AIM OF THE EXERCISE:
Transcribe word for word the lines below from the line with "Albert Burneko of Deadspin (645, 607)" through the line with "Cookie Settings (20, 2260)", ends included.

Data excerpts
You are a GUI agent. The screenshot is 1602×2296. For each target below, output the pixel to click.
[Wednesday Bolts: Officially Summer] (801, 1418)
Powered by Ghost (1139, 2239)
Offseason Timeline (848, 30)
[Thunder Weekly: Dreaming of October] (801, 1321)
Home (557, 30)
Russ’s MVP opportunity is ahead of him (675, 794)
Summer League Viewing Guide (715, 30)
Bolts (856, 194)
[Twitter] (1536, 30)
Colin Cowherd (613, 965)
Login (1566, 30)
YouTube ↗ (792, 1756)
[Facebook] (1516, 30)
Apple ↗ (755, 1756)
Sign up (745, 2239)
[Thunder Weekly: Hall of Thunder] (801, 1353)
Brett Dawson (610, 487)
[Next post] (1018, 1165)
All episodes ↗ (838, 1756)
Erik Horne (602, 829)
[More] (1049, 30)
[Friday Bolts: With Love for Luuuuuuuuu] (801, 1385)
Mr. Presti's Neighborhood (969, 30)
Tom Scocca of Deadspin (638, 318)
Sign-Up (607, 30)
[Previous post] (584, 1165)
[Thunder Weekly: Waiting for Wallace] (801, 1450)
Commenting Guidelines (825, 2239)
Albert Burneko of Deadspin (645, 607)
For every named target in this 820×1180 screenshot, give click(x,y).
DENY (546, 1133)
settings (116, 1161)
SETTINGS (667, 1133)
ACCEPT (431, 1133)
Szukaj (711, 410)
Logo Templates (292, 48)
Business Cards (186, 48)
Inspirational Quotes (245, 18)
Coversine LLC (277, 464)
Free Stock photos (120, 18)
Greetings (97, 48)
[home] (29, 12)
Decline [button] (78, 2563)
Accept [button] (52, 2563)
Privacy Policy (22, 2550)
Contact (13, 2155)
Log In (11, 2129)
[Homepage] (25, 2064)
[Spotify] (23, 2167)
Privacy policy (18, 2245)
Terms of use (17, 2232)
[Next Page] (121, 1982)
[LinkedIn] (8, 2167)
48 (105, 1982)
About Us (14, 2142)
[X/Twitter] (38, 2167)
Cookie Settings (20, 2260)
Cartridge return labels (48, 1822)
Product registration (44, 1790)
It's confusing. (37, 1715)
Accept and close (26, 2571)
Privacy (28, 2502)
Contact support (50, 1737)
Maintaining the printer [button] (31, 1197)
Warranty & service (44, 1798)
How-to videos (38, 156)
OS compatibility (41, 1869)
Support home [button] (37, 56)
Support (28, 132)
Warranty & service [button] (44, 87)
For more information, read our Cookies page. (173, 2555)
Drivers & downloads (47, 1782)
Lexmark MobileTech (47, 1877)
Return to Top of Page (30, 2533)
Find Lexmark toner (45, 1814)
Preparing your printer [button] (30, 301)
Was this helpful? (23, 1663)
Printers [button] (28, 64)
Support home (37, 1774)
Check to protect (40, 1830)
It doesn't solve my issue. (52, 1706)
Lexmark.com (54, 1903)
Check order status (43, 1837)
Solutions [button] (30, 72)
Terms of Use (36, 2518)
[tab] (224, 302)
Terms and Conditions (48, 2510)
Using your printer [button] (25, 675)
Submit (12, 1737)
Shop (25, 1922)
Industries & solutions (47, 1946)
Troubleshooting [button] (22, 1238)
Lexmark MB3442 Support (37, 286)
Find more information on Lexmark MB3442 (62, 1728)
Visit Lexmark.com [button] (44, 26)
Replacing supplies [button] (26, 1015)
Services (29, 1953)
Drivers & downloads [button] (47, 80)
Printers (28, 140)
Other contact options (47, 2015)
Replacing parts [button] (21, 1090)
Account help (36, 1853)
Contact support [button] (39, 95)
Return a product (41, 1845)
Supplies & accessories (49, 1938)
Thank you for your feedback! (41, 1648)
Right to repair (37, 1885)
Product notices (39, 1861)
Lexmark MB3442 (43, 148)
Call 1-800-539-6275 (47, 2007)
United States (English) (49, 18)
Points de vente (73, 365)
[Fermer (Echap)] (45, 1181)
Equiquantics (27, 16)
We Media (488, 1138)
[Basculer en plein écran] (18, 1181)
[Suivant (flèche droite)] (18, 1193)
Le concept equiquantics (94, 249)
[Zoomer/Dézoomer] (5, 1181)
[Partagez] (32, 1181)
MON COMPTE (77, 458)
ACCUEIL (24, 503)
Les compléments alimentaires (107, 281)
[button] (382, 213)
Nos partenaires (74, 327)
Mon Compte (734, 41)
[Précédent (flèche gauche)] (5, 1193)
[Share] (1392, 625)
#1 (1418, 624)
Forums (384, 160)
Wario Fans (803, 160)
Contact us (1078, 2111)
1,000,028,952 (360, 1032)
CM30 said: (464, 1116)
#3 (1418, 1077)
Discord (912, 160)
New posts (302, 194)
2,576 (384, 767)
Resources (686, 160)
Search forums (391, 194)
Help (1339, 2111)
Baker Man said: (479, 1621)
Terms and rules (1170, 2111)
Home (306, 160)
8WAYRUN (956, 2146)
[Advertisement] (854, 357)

EXERCISE ANSWER:
Albert Burneko of Deadspin (645, 607)
For every named target in this 820×1180 screenshot, give click(x,y).
DENY (546, 1133)
settings (116, 1161)
SETTINGS (667, 1133)
ACCEPT (431, 1133)
Szukaj (711, 410)
Logo Templates (292, 48)
Business Cards (186, 48)
Inspirational Quotes (245, 18)
Coversine LLC (277, 464)
Free Stock photos (120, 18)
Greetings (97, 48)
[home] (29, 12)
Decline [button] (78, 2563)
Accept [button] (52, 2563)
Privacy Policy (22, 2550)
Contact (13, 2155)
Log In (11, 2129)
[Homepage] (25, 2064)
[Spotify] (23, 2167)
Privacy policy (18, 2245)
Terms of use (17, 2232)
[Next Page] (121, 1982)
[LinkedIn] (8, 2167)
48 (105, 1982)
About Us (14, 2142)
[X/Twitter] (38, 2167)
Cookie Settings (20, 2260)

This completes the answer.